Records excerpted from a collection
== Segment start ==

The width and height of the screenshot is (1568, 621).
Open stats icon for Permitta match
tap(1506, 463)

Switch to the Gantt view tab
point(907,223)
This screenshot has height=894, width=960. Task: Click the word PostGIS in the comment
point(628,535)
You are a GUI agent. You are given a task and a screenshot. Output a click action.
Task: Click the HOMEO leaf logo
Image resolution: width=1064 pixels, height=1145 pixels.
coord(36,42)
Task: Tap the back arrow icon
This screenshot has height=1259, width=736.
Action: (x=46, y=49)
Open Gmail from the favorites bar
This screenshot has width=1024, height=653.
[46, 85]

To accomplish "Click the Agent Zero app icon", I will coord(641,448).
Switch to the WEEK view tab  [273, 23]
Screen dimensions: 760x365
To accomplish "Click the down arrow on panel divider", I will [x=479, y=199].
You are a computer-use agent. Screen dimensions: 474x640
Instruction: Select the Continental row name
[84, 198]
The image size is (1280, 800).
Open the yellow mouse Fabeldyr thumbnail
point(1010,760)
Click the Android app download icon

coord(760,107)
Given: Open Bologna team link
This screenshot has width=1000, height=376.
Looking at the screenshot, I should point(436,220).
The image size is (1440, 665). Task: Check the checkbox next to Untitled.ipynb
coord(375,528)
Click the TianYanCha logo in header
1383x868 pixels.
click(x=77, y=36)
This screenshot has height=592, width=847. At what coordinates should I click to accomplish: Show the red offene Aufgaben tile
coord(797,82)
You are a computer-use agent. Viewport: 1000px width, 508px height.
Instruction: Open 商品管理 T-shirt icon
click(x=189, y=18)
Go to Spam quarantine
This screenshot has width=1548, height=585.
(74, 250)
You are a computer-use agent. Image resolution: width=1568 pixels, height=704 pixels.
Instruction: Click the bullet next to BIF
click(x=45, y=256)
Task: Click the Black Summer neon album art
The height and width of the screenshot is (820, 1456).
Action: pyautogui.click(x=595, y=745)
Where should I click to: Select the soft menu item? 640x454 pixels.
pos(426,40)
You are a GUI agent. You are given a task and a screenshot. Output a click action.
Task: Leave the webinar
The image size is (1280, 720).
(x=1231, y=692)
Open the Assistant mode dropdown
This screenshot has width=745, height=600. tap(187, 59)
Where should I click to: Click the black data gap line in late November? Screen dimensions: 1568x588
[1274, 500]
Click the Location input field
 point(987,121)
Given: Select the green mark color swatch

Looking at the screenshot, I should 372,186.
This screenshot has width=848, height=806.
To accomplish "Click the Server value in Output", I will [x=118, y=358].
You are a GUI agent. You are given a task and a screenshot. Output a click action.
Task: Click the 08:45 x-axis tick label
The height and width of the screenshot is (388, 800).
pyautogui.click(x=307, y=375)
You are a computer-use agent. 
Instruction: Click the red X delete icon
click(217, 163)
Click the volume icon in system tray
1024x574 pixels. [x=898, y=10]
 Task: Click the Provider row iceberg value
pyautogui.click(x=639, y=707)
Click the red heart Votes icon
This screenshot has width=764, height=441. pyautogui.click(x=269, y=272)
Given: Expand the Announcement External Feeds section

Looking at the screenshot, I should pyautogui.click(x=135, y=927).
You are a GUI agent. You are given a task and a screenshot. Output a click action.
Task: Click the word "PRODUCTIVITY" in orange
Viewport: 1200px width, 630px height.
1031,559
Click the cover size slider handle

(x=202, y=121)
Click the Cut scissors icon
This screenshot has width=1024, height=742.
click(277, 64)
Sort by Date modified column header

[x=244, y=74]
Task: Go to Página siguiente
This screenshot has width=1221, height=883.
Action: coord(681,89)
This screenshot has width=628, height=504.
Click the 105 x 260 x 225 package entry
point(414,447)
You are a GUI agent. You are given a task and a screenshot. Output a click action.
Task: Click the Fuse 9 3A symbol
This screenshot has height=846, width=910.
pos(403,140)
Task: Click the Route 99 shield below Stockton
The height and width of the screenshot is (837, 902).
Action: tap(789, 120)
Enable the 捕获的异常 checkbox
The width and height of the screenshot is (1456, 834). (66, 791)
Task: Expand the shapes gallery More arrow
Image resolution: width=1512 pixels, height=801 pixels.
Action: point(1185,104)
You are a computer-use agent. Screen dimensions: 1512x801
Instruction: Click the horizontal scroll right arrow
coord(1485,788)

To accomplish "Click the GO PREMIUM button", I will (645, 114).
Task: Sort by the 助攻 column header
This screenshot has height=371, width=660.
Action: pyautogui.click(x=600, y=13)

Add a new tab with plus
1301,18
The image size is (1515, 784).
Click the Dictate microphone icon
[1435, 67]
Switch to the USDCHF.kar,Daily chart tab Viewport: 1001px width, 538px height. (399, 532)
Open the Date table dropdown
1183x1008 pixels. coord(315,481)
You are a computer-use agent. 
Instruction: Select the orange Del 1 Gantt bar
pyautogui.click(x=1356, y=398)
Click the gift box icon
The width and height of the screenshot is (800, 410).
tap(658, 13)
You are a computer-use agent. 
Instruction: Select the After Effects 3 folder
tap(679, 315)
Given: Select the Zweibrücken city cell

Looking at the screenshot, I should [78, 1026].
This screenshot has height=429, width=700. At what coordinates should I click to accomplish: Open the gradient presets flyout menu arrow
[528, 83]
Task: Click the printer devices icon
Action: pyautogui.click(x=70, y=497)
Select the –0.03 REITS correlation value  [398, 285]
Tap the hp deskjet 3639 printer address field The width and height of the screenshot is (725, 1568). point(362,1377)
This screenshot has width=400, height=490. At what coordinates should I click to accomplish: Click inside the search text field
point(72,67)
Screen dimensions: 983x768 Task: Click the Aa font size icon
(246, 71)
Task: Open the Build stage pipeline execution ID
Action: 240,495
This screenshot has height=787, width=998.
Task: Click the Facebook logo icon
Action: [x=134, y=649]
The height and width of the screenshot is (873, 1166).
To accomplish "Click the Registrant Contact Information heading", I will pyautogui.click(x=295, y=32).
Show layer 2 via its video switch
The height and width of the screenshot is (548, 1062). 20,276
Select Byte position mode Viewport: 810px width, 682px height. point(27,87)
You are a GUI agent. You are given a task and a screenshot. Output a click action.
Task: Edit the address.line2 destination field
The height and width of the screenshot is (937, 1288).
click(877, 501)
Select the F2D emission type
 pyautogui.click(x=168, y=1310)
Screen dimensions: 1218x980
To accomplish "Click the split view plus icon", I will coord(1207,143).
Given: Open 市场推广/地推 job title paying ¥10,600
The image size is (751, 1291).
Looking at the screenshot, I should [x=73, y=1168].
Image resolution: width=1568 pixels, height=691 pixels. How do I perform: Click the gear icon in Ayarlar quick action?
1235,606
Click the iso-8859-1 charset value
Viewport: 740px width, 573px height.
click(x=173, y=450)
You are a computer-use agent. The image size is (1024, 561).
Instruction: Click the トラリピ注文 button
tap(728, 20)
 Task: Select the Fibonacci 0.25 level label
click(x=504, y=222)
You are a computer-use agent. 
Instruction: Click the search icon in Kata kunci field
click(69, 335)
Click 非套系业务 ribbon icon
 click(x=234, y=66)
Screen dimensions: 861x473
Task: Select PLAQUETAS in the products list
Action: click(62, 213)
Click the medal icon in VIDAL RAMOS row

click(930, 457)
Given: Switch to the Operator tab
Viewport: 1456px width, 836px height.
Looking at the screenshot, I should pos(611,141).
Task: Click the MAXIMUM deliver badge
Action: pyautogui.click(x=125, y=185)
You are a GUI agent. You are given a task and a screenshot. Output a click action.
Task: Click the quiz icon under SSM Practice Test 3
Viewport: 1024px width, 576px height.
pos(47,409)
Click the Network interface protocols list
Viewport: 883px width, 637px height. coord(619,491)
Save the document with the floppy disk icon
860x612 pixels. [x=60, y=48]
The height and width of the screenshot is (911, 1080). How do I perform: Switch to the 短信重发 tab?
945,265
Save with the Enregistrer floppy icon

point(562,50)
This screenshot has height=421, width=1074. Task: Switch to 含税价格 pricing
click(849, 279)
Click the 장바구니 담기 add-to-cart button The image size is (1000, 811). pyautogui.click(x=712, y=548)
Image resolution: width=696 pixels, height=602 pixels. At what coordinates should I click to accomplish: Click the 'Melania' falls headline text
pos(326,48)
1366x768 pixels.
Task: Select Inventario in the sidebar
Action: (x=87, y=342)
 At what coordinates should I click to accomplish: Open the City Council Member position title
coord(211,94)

== Segment end ==

# Task requirements
Which lines hold the string "will"? Copy all of them from the data above.

# Output below
To accomplish "Click the Agent Zero app icon", I will coord(641,448).
To accomplish "Click the down arrow on panel divider", I will [x=479, y=199].
To accomplish "Click the Server value in Output", I will [x=118, y=358].
To accomplish "Click the GO PREMIUM button", I will (645, 114).
To accomplish "Click the Registrant Contact Information heading", I will pyautogui.click(x=295, y=32).
To accomplish "Click the split view plus icon", I will coord(1207,143).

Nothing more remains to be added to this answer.